As INIA Chairman he sees it as his priority to persuade Government that taking small money from foreign supermarkets is infinitely inferior to taking large money from indigenous Irish businesses who provide jobs. Think about that.
“It’s the licence cost issue,” he explains, “A nightclub opening seven nights a week, 360 nights of the year, pays €145,000 per annum, pays VAT at 21 per cent on every beer at €4.50 a pint and provides proportionately more jobs to the local economy.
“To quote the Bee Gees, it’s ‘staying alive’ and that’s it. It’s all about SEOs and survival.”
As all eyes turn to the looming Sale of Alcohol Bill, Oliver hopes that it will be about “common sense”.
“Cheap alcohol is the opium of the people but it does lead to a heavy burden on our health system and it contributes towards domestic violence and criminality on our streets.
“All this could be solved with moderate consumption and a supervised environment. We Irish have always been known for our friendliness and hospitality. That’s not much in evidence as one gets obese sitting on a couch, eating pizza and downing a €10 bottle of vodka.

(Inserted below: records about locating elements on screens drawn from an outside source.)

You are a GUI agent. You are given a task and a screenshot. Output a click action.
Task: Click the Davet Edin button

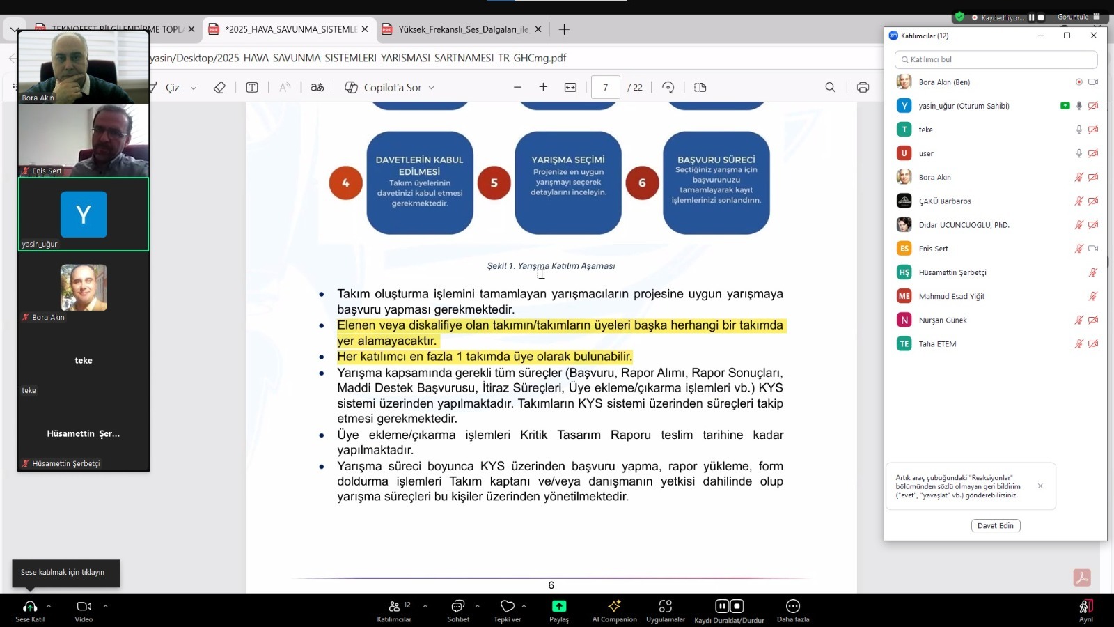[x=995, y=525]
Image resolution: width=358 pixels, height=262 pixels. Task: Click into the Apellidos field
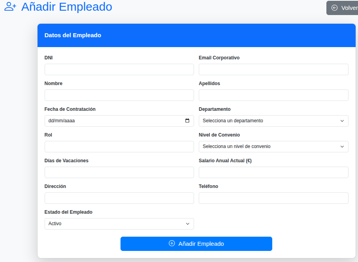273,95
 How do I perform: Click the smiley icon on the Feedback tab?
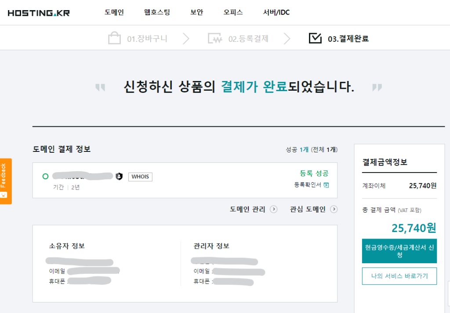coord(4,194)
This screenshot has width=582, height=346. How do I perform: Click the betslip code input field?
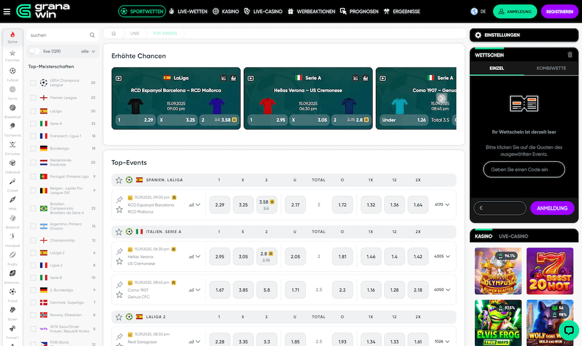click(x=524, y=170)
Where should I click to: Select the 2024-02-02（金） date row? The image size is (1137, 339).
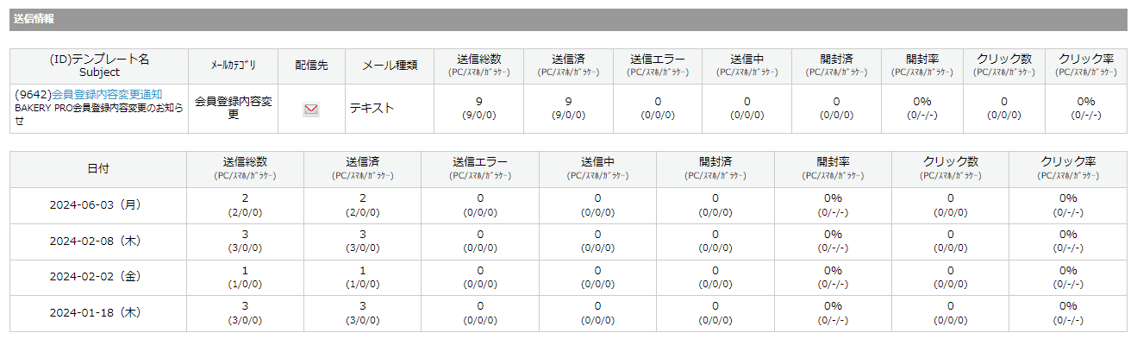coord(568,278)
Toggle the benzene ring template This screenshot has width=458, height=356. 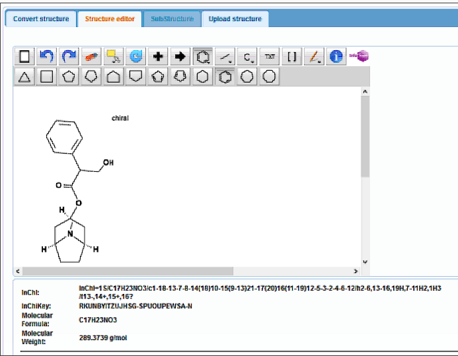pyautogui.click(x=225, y=77)
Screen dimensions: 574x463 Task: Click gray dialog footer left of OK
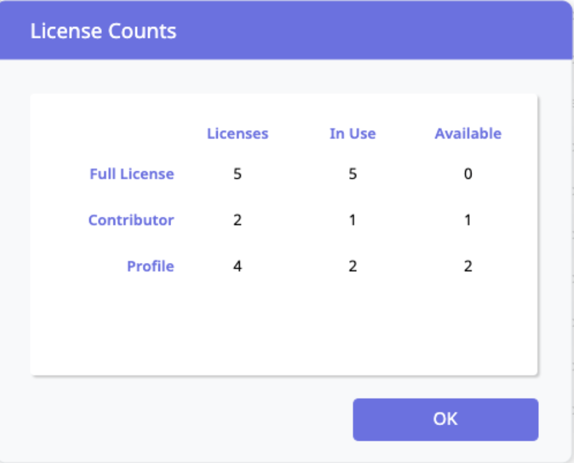coord(186,419)
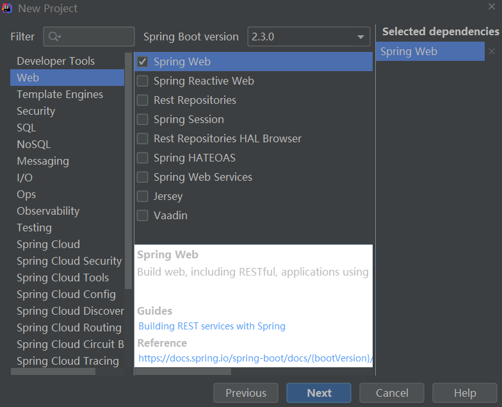Click the category list horizontal scrollbar
This screenshot has width=502, height=407.
pyautogui.click(x=53, y=371)
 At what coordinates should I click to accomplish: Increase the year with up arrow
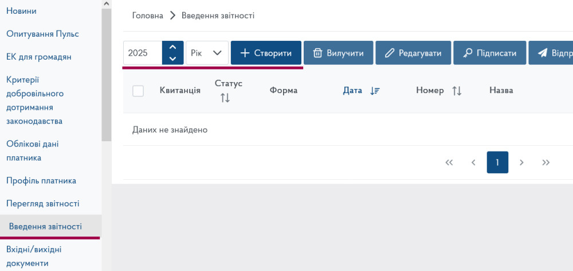[x=173, y=47]
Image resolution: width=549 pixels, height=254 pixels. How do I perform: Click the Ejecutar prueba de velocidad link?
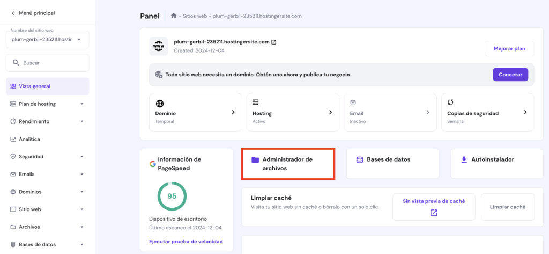[186, 242]
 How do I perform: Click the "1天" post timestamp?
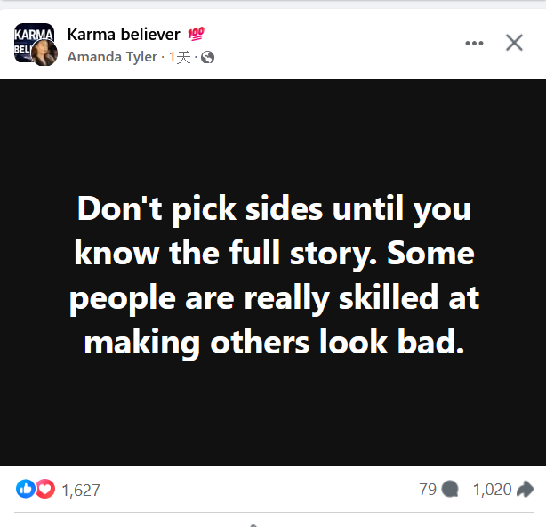[x=181, y=57]
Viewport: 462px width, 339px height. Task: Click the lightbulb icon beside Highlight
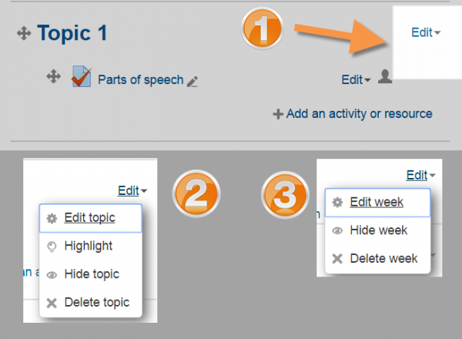52,246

The Bill needs to put sociability back into our communities – especially in rural areas – which in turn, attracts tourism.”
He looks to nightclubs such as those in New York where the bars stay open until 4am “with no big issues”.

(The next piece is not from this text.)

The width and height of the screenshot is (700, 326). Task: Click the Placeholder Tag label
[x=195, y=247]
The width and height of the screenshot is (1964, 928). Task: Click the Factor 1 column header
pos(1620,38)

“There are all sorts of different scenes and environments which add to the vibrancy of the night-time economy without trouble over there as the police are evident on the ground and support a ‘Zero Tolerance’ attitude.”
As I pack my bags in the quiet of Porterhouse Central this morning, Oliver has a chance to ponder what he’s learned thus far for being INIA Chairman.
“…. How different and what a lack of understanding of other industry’s issues actually exists between restaurants, pubs and nightclubs”.
Food for thought there for all involved, I would have thought.